基本的に融資の際には、過去数年分の貸借対照表損益計算書などの決算書の提出が求められます。金融機関は決算書の内容から企業の返済能力などを判断するからです。特に「営業活動によるキャッシュフローがあるかどうか」や「資産売却による現金化が可能かどうか」が重要なポイントになります。

その他にも、貸借対照表からは自己資本比率(総資産のうち自己資本の占める割合)を、損益計算書からは売上高や売上総利益の推移などを確認することができます。

このように、金融機関はさまざまな角度から決算書を分析し、融資できるかどうかを見極めています。そのため、資産調達の際に有利になる正しい決算書を作成し、詳細についても理解しておくことが重要になります。

多く借りすぎると倒産リスクも

融資は金融機関に返済する必要があるため、自社の返済能力以上の金額を借り入れてしまうと、倒産するリスクが高くなります。そのため、融資前には、先に紹介した4つの指標を使って算出し、無理のない借入金額を把握しておくことが大切です。

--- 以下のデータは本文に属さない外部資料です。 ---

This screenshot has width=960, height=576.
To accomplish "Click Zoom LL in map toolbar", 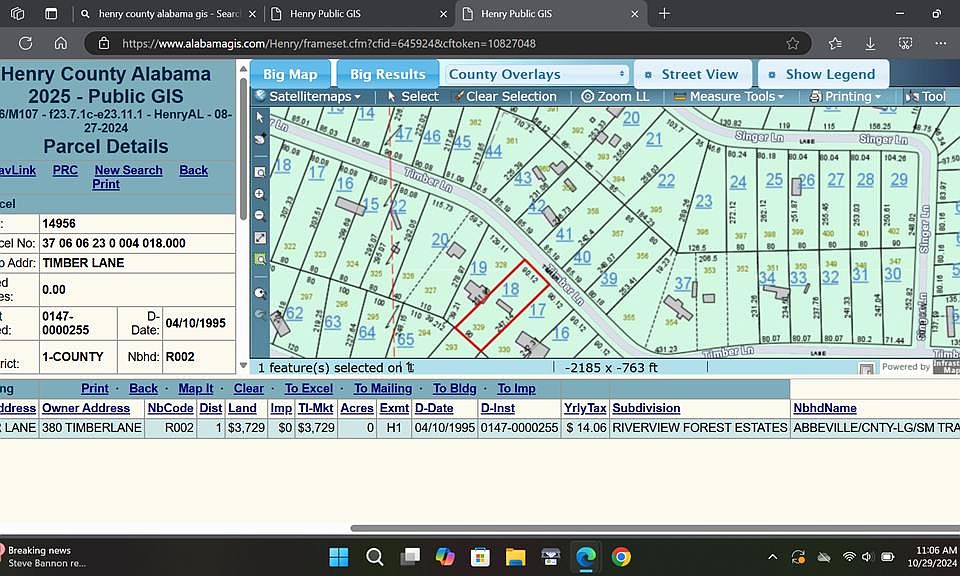I will click(x=615, y=96).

なお、指標のひとつである借入金月商倍率はキャッシュフローが加味されていないので、返済能力を見落とす危険性があります。できれば債務償還年数と合わせて借入額を試算してみましょう。

節税で融資限度額が減少することも

節税によってはキャッシュフローの改善などに役立つこともありますが、過剰な節税は手元資金を減らしてしまいます。また、先ほど紹介した債務償還年数やインタレスト・カバレッジ・レシオでは、利益が多いほど融資の際に有利になります。つまり、節税を行い利益を圧縮した結果、融資限度額が少なくなる可能性があるのです。

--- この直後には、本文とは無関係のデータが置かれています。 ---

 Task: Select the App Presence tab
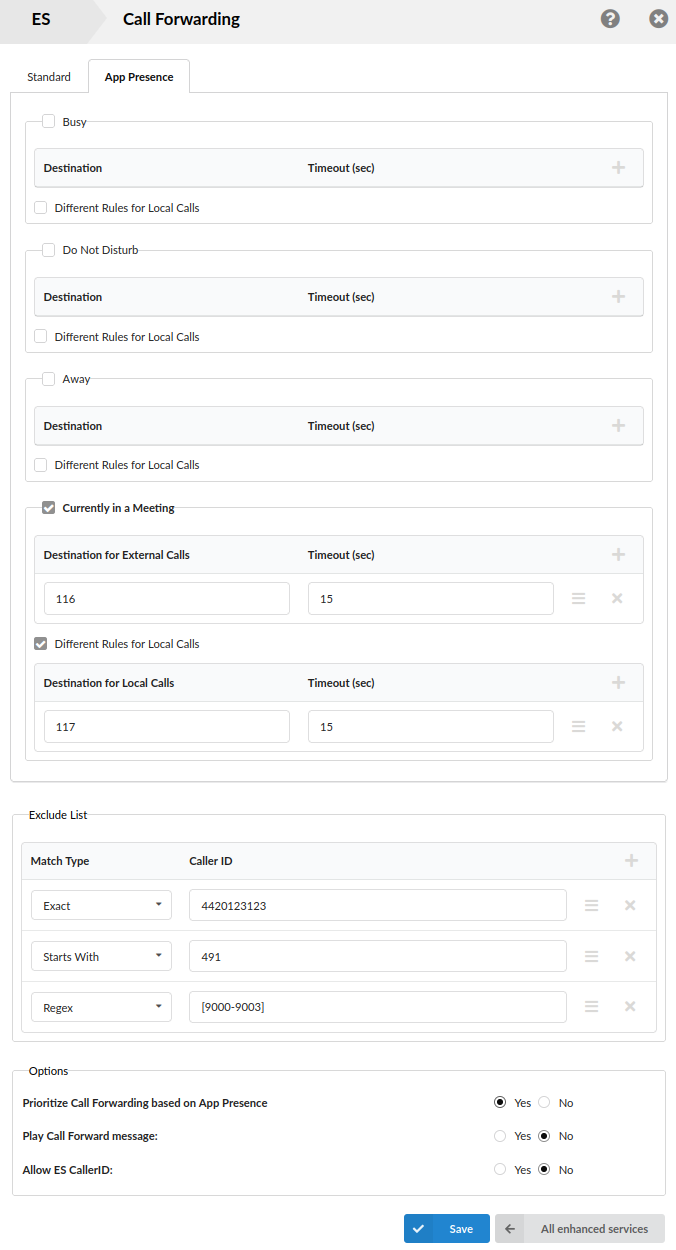click(139, 77)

効果的な節税を行いたいが、融資を受けることも検討している場合は、税理士に以下のような相談を事前にしておくといいでしょう。

  • 節税を行うと借入時に不利になるか
  • 節税を行った際には、その後の借入可能額の目安はいくらか
  • 節税後十分なキャッシュフローを確保できるのか
  • 貸借対照表や損益計算書は融資を受けられる内容か

おわりに

4つの指標により借入限度額は自己診断することができます。ただしあくまで“目安”となり、金融機関が実際に融資を検討する際には、売上高や利益額、キャッシュフローなど、さまざまな要素を考慮して融資額が決定されます。そのため、必ずしも試算どおりの金額を調達できるわけではありません。

また融資を受ける際は、貸借対照表や損益計算書などの決算書を提出する必要があります。決算内容に誤りがあったり、過剰な節税を行ったりしていると、融資の際に不利になる可能性もあります。

融資による資金調達を考える際には、資金調達に詳しい税理士に相談してみましょう。